▸ Texto proporcionado
====
El valor resistivo de 12 ohmios responde a un valor optimizado para reducir la distorsión al mínimo posible. Por encima o debajo de él, las distorsiones aumentan marginalmente. Hay un límite superior que no debe sobrepasarse (si no mal recuerdo, es cerca de 1K5 ohmios).

Las potencias sugeridas para las resistencias de realimentación tienen, además, otra necesidad: si empleo resistencias sobredimensionadas, reduzco notoriamente el ruido térmico por un lado y, por otro lado, la realimentación a cada valor instantáneo de la señal se aparta mucho menos de la curva teórica por efectos térmicos, crucial en esta parte del circuito. La idea es otorgarle mucha inercia a los cambios térmicos => cuerpos de las resistencias grandes.
====
▸ Registros guardados
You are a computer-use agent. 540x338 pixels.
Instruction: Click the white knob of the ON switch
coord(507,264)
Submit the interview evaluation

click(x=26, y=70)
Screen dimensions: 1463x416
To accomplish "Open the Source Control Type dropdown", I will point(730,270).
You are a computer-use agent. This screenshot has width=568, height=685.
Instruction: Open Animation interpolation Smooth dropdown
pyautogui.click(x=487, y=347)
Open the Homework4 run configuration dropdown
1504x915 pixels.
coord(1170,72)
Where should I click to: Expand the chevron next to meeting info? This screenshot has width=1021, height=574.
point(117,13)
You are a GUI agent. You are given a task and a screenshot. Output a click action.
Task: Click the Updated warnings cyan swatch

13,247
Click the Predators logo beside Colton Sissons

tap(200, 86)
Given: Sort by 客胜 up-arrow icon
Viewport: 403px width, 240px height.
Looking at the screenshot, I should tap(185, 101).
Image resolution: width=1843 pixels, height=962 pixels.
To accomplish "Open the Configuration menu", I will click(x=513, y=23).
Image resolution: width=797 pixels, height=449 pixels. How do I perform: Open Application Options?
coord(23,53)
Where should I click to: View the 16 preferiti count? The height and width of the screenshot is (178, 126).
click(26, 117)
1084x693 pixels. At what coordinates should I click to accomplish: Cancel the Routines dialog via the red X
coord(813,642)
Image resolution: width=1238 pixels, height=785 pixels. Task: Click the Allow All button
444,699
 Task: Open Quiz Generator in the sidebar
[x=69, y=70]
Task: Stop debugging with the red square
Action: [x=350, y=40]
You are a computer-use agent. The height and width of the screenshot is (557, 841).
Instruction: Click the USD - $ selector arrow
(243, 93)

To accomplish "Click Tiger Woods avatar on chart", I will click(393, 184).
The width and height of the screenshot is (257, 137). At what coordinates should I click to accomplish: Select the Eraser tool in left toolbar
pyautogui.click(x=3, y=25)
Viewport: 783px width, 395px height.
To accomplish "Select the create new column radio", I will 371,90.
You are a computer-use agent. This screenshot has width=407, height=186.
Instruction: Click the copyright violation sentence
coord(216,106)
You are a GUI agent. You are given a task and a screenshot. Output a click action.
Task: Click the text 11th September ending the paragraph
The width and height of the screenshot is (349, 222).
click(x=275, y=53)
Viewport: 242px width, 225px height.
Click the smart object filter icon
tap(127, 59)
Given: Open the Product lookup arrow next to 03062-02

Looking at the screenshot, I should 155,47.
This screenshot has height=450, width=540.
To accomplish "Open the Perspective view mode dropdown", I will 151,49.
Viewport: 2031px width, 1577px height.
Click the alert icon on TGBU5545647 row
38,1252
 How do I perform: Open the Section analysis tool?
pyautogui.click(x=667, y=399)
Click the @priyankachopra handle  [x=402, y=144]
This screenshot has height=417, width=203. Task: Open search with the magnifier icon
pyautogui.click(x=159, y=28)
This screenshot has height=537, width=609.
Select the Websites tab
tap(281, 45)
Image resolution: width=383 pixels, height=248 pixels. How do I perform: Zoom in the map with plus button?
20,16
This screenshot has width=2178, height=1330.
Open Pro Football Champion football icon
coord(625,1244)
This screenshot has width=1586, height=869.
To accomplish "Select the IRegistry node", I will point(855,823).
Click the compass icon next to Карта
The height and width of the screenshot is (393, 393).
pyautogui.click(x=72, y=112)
====
Prolonga, por favor, el texto sobre las resistencias de realimentación a partir de su última frase.

▸ Resultado de la tarea
Otra posibilidad sería conformar las resistencias de realimentación con muchas de menor potencia: reparto el voltaje realimentado entre más elementos, contribuyendo a reducir marcadamente la distorsión. Es de notar que la distorsión provocada en un componente como éstos tiene dependencia, también, con el voltaje aplicado a él: cuanto más bajo se mantenga el diferencial de voltaje sobre el componente, menor distorsión. Más notorio resulta el efecto sobre los condensadores. Es por esto último, que procuro quitar a los condensadores en derivación de la red de realimentación de mis diseños. De no poder quitarlos, apunto al arreglo en serie de ellos. Lo mismo se puede aplicar a los condensadores de acoplo.

Saludos


----------



## Juan Carlos Hernández Púa (Oct 10, 2016)

Echo en falta los famosos condensadores de 100 nF en paralelo con la alimentación . No tengo la menor duda que en el sinclair que realicé NO hay ni el más mínimo ruido ni zumbido (audible) por la presencia de éstos; puse en la alimentación un puente rectificador y 10.000 Microfaradios por rama, los condensadores los añadieron al impreso Joaquín Quercus 10 y Cacho que son los que hicieron la versión que yo realicé..
Es más, en algunos diseños, y desconozco si tiene respaldo científico, he visto en la fuente el o los condensadores de filtrado, en paralelo con uno MKT de 100 nF y otro de 10 nF, y luego en la PCB del amplificador otro más de 100 nF. Desconozo si lo ansiado con esa batería de condensadores de diferentes valores se "filtra" de manera más eficiente los elementos indeseados de la alimetación.
Espero que sea de ayuda. Gracias y un abrazo.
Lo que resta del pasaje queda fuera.